- ACTION ITEM
Could you continue the product roadmap below about capturing and surfacing users' creative taste, starting right after its last line?

- TEXT PROVIDED
- Capture preferences and constraints as structured data from the start, even in v1. Every mood board, every direction chosen over another, every "more X, less Y" refinement is a data point about taste
- Design the project spine so that decisions, references, and rationale are machine-readable, not just human-readable. The schema matters now even if the interface doesn't expose it yet
- Begin accumulating per-user patterns: which references recur, which directions get chosen, which critique language a specific creative uses. Store it. Do not surface it yet
- Ensure sovereignty architecture from day one: data belongs to the user and the agency, not to the platform. Export, deletion, and portability are not afterthoughts
Surface the pattern
Once enough projects have run through the system, the accumulated data starts to reveal creative identity. The product begins to show users what it has learned about them — gently, as a mirror, not as a prescription.
- Creative memory becomes visible: "Based on your last 12 projects, you consistently gravitate toward X. Here are references aligned with that pattern"

- LISTED RECORDS
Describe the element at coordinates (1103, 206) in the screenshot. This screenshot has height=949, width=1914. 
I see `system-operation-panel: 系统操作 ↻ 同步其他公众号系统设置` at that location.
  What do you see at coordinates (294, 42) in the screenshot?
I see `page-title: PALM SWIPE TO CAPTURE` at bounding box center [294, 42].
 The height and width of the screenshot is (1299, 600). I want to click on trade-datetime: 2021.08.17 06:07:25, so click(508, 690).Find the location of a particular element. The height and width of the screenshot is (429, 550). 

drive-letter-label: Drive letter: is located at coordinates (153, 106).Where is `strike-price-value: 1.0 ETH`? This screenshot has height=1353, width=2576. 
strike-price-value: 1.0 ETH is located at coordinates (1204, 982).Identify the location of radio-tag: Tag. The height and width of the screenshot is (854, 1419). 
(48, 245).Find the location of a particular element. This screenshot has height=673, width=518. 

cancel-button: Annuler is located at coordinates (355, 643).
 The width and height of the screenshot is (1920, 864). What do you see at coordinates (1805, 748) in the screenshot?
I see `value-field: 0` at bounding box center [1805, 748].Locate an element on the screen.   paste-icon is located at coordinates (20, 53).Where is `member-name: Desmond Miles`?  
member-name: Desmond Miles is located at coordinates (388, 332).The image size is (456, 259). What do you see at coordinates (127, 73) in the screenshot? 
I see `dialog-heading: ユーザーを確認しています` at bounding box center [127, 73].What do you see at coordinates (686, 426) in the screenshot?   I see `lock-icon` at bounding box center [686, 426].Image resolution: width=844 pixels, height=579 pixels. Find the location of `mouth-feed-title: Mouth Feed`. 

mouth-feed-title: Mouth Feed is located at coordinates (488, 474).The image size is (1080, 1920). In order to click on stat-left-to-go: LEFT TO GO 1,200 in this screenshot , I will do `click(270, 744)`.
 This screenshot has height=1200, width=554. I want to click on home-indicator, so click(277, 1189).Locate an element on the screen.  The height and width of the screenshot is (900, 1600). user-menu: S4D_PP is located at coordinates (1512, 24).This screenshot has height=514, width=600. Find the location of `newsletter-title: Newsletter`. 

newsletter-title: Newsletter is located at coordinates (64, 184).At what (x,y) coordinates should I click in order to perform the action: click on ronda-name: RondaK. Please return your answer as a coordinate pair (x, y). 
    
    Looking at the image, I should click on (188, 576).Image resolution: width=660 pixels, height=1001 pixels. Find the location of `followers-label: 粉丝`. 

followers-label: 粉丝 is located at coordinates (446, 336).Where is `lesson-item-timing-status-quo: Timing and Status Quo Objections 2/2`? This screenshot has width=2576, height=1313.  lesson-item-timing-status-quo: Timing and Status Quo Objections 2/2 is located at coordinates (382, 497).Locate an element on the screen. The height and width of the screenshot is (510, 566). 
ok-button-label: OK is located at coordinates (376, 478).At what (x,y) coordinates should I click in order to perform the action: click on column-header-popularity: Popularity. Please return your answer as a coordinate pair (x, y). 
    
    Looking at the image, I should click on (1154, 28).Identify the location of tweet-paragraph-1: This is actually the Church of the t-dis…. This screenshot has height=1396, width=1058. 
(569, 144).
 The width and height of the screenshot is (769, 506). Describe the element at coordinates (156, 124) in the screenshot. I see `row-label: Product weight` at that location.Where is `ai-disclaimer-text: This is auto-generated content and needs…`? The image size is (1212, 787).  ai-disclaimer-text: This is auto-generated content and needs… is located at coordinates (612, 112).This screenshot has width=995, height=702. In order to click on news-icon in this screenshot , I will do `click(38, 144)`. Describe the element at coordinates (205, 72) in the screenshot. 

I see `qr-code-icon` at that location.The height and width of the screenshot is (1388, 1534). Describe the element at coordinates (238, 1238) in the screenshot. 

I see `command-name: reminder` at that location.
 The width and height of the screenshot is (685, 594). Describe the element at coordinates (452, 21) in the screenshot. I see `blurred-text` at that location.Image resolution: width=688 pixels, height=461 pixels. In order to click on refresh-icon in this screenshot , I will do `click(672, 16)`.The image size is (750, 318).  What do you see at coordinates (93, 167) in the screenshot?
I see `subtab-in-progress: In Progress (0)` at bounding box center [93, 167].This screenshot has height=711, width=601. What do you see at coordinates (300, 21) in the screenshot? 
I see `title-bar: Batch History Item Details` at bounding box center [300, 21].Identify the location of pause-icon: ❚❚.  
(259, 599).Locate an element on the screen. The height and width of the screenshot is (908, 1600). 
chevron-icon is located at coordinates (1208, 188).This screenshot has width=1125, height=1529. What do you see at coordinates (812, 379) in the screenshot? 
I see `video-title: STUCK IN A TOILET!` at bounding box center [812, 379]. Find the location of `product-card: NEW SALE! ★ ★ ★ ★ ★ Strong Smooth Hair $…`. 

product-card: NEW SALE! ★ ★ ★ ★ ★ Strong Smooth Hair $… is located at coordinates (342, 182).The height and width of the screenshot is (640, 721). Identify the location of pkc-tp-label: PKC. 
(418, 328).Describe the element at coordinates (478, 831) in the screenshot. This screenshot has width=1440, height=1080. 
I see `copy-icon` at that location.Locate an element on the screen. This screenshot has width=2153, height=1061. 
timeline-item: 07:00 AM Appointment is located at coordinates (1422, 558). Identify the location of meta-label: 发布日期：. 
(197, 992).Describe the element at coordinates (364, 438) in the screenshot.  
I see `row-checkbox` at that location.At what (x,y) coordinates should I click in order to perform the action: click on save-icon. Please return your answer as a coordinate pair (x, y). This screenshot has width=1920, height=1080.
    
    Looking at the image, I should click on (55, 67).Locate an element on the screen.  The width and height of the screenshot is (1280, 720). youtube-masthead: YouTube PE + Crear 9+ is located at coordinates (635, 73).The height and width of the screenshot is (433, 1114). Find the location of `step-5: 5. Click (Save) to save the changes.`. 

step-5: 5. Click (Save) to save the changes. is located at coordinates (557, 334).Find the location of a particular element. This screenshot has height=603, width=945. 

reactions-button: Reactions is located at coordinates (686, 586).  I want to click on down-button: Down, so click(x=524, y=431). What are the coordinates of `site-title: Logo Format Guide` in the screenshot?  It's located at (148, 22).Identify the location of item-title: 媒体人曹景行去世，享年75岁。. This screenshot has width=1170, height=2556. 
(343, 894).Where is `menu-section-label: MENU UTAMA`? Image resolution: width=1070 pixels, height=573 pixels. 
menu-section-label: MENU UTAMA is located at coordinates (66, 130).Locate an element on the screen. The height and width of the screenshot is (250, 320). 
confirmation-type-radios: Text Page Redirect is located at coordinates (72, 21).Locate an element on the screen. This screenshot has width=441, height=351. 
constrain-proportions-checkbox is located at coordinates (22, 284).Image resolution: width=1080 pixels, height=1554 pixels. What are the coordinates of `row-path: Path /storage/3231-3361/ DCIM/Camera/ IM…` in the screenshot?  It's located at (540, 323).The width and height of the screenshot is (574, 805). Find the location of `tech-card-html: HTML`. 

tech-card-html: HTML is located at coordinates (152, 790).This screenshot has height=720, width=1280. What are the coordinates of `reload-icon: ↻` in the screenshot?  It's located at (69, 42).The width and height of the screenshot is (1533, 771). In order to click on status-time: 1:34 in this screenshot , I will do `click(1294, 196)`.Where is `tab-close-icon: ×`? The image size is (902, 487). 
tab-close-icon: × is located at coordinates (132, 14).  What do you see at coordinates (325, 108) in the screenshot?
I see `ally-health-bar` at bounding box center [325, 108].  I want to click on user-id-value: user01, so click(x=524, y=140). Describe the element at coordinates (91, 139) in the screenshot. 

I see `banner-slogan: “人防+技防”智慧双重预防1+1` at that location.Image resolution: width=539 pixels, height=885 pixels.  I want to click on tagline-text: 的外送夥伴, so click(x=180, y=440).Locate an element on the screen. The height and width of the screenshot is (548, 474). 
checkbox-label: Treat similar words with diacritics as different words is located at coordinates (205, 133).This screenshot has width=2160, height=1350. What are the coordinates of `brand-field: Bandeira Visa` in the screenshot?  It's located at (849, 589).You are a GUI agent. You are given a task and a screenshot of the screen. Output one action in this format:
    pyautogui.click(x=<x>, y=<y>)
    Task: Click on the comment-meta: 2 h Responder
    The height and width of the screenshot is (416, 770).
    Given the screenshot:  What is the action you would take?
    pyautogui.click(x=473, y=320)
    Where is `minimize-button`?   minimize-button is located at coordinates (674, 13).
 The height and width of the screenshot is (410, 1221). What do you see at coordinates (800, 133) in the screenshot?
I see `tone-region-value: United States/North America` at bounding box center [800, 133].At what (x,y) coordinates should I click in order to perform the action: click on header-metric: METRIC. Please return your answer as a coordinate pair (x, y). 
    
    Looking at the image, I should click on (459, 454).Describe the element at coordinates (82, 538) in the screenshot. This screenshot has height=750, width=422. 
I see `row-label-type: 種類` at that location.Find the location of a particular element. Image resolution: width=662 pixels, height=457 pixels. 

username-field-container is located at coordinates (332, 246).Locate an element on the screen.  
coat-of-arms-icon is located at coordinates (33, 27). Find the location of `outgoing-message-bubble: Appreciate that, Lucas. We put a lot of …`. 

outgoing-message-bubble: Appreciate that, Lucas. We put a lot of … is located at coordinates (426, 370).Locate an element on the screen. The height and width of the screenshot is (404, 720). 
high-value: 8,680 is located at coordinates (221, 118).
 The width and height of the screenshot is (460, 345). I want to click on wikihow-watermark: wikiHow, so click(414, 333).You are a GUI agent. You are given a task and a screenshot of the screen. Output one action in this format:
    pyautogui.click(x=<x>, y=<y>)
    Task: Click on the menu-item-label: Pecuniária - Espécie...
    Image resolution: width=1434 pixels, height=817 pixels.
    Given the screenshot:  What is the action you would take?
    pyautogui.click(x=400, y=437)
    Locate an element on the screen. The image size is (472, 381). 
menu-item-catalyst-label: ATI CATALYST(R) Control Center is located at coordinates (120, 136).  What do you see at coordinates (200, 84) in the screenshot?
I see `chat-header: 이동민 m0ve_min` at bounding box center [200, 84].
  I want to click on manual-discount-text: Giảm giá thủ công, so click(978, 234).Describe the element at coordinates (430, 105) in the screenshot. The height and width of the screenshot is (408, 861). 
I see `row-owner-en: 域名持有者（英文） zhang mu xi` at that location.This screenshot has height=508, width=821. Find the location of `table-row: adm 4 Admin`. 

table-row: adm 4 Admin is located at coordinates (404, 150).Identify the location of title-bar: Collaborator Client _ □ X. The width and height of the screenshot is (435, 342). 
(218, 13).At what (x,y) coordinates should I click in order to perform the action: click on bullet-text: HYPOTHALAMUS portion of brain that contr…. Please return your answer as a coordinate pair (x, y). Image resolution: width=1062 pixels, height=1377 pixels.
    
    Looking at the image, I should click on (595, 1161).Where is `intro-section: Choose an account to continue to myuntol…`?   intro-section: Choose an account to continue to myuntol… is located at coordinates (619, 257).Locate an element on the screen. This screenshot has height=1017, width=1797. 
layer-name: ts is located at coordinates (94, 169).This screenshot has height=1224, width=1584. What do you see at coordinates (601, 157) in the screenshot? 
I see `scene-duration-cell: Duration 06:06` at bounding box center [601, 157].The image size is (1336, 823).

- ANSWER FOR THE TASK
- Team-level taste maps: how a CD's preferences propagate through a team. Where alignment is strong and where it diverges
- Institutional coherence tools: a brand's accumulated creative standards, maintained not in a brand book nobody reads but in a system that actively flags drift
- The language must be agency-safe and opt-in. Frame as craft, not surveillance. Encoding your methodology should feel like writing a manifesto, not filling in a form
Commercialise the asset
This is the horizon. A creative's formalised identity becomes an asset in its own right — something that can be licensed, applied, and valued independently of the person's physical presence in a room.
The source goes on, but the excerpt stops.